The interior of the Great Hall on Disney's Star cruise line.
The Grand Hall on Disney’s Wish cruise ship.

Businesses have already started raising prices. In May, Greek Islands cruise specialist Celestyal Cruises became the first cruise line to introduce a fuel surcharge, of $8 per person, per day. And in April, both Carnival and Norwegian announced hikes for onboard services, including Wi-Fi, specialty dining and beverage packages.

Despite price increases, most analysts predict cruises will be recession-proof. Much like package holidays, cruises include fewer surprise costs. And the loyalty of cruise customers means that many are willing to give up other expenses to pay for a cruise trip.

“The loyalty of cruise customers means that many are willing to give up other expenses to pay for a cruise trip.”

Staffing is another priority. Much like the rest of the hospitality and travel sector, cruise companies are operating in a highly challenging labour market. In May of this year, cruise lines were forced to cap capacity, shut on-board restaurants, and pull ships out of service due to staff shortages. At a time when people are expecting more flexibility from their employer, cruise companies must think carefully about how to build an attractive work environment.

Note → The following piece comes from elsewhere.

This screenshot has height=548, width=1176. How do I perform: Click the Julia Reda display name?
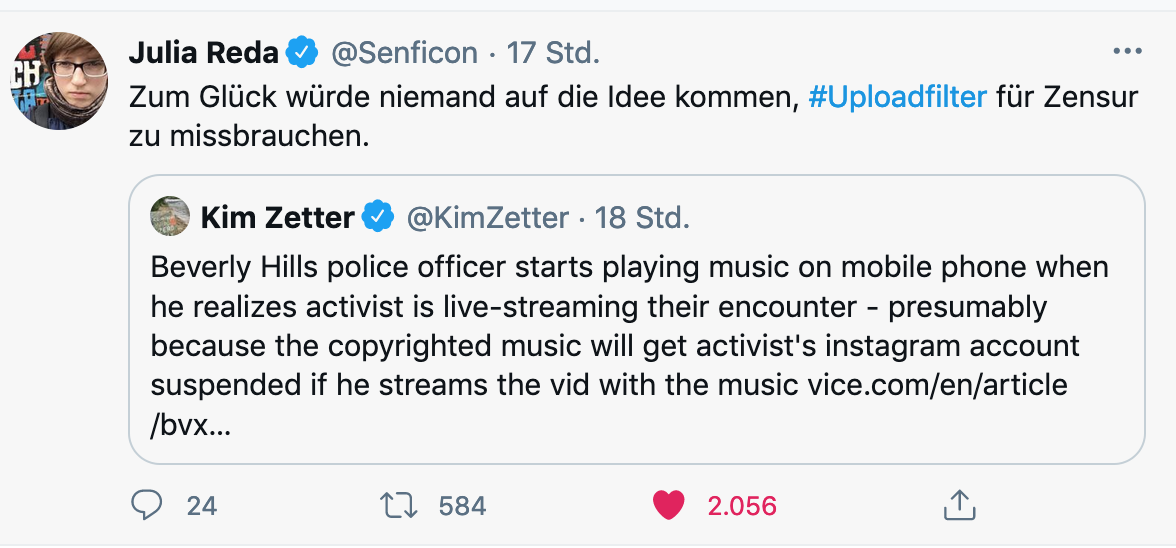pyautogui.click(x=204, y=53)
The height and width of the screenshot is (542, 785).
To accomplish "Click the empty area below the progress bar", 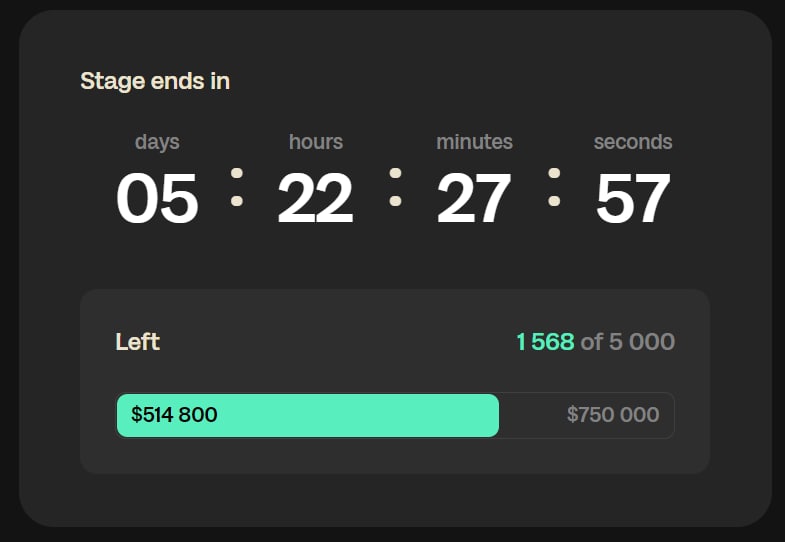I will 395,456.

Cruises are facing heavy pressure from port cities.

There are also some significant reputational challenges. After the pandemic, a major priority is proving that ships are safe from a customer health perspective. MSC Cruises, the biggest European operator, has said it now has up to three doctors and seven nurses on board each cruise and has earmarked isolation zones with double height balcony rooms for guests who test positive. Similarly, Carnival said it made improvements across “the full clinical spectrum”, from extra oxygen to more intensive care equipment.

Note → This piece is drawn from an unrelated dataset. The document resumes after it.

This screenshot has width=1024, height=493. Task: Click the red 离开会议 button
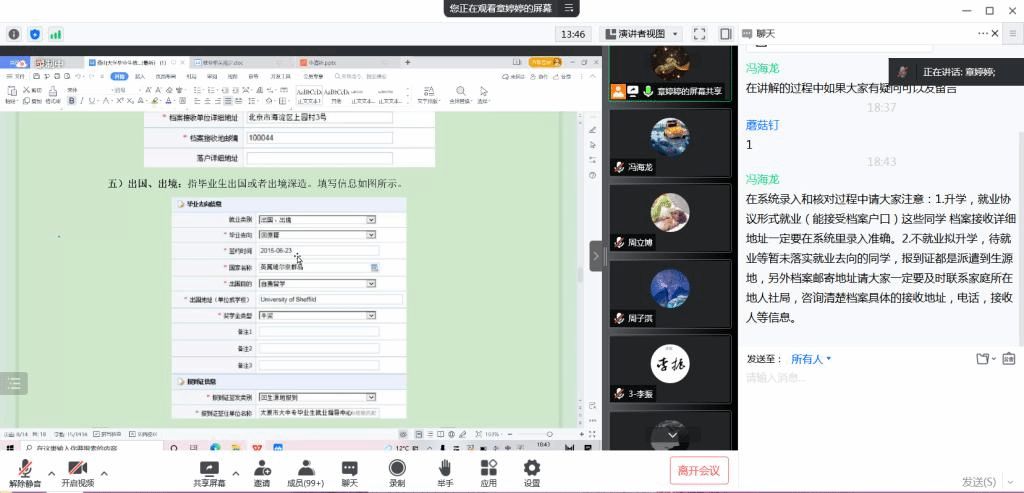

Moreover, as the reality of the climate emergency becomes increasingly clear, cruise lines must think of ways to adapt their operations to become more planet-friendly. According to a recent study published in Marine Pollution Bulletin, a large cruise ship can have a carbon footprint greater than 12,000 cars, while passengers on an Antarctic cruise can produce as much CO2 emissions on a seven-day voyage as the average European in an entire year. There’s also heavy pressure from port cities, whose residents and politicians are increasingly protesting against the air pollution and influx of tourists brought by cruise ships.

A cruise ship in a Norwegian fjord
River cruises are steadily growing in popularity.

The industry must move to greener and fairer practices. EU-wide regulations, expected later this year, will ramp up scrutiny on ship operators as the sector moves towards its goal of net zero emissions by 2050. In the meantime, those companies which fail to act will come under increased pressure from governments, environmental groups and a new generation of consumers for whom sustainability is high on the agenda.

Cruises are certainly looking to the future. Last month, Royal Caribbean announced a partnership with Elon Musk’s Starlink to provide satellite internet on its entire fleet. SpaceX says it plans on expanding Starlink Maritime to cover most of the world’s oceans by Q1 2023.

We’re also seeing companies seek a new demographic of cruiser. Virgin’s recently-launched adults-only offering is clearly designed to attract the millennial and Gen Z customer; its website informs readers that “we obviously sail our cruise ships with sass,” and encourages customers to “play all night and sleep all day”.

Looking ahead, it seems that if cruises can survive a global pandemic, then they will certainly prove resilient in a recession. The commercial landscape is challenging, but businesses that are creative with cost and can adapt to change will find themselves at the front of the pack. I for one am excited to see what comes next.